I use images a lot in my mnemosyne deck especially for learning plants and trees. One of the problems I have is that mnemosyne doesn’t allow full screen viewing of the images or zooming in and out, although I think that is addressed in the new beta. Furthermore, the 1.x release doesn’t really support the idea of cramming, or ad-hoc testing, so if I, for example, want to have a browse through all my tree winter ident photos it’s not particularly straightforward.

Most of my photos are pretty well tagged and are currently enjoying a somewhat haphazard journey from f-spot to shotwell, but on the whole they are tagged, with the meta data physically written to the files themselves. For some time I’ve been musing over a quick and easy way of browsing my images based on simple search criteria but with limited success. Often I rename images which has the benefit of making them rapidly findable using the linux locate command but this is not without its problems.

Ideally what I was after was a way of browsing images full-screen with the ability to zoom in and out, skipping forward randomly or sequentially, and, importantly, when I wanted to, easily viewing the exif tags written to the image.

I’m pretty much there, thanks to a shy little program called qiv. I don’t know where qiv has been all my life but it’s pretty much everything I like about a utility. Lean, mean and does what it does well. Using a bit of scripting and linking I get the images I’m interested together and chuck them somewhere, such as /jlinks/imagebatch1. Then I invoke qiv with something like:

qiv --autorotate --maxpect --fullscreen --delay=10 --random --no_statusbar --file /tmp/flist

where /tmp/flist contains the list of files I want to browse through.

This works pretty well. But there are problems.
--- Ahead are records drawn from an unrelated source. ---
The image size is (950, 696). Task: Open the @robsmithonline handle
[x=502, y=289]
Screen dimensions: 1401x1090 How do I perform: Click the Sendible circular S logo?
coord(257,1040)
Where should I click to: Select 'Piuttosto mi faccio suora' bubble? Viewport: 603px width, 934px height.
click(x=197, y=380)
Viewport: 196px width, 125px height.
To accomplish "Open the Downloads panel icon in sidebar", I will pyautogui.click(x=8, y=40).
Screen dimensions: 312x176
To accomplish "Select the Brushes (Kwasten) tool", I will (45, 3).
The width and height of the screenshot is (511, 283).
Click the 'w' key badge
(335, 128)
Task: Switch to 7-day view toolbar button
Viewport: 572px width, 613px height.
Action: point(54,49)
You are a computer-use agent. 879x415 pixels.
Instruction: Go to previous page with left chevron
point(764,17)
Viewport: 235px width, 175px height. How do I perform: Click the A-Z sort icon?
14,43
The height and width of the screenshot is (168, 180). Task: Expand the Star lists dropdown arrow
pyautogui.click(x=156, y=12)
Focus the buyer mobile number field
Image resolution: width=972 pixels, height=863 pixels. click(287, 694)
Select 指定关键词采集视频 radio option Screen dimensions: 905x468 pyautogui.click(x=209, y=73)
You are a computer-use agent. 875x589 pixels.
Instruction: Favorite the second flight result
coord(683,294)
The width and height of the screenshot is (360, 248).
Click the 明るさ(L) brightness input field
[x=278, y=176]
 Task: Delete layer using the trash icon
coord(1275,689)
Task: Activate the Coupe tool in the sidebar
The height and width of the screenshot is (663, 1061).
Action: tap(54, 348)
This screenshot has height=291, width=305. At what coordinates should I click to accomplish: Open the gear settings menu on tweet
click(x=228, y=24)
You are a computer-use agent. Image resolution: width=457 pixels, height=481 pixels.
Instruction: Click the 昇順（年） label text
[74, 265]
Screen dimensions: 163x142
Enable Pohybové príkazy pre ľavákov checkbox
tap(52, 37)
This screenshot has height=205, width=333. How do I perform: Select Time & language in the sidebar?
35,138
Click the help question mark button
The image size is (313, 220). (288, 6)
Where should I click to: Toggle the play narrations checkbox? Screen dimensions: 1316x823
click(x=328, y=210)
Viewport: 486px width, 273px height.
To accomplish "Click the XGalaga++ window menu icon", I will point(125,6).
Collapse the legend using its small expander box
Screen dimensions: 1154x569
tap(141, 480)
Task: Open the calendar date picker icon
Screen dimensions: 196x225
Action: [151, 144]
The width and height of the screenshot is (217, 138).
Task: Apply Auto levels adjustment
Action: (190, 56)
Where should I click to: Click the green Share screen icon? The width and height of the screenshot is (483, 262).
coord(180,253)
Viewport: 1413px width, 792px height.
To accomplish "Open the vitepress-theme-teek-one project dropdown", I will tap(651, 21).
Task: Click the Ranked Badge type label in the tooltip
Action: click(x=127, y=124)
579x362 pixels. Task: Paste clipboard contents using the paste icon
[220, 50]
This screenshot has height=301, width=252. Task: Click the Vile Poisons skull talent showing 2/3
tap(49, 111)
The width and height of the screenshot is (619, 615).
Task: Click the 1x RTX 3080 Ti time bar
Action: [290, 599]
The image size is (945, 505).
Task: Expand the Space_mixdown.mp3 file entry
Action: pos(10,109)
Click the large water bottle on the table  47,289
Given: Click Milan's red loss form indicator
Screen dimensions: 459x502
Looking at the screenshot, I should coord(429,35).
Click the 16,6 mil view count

If I want to see some information about the image I’m viewing, such as its filename, I can press ‘i’. This displays the status bar and if you happen to be using meaningful filenames as I usually do this can be sufficient to find out the name of the plant, bird, whatever, you’re looking at. The problem is that the text in the status line is too small for me. I can read it but it’s a bit of an effort. I searched for a solution to this, assuming that it would be possible to change the text size. If it is I guess it needs a bit of programming as it’s not readily obvious if it’s possible to reconfigure it in any other way.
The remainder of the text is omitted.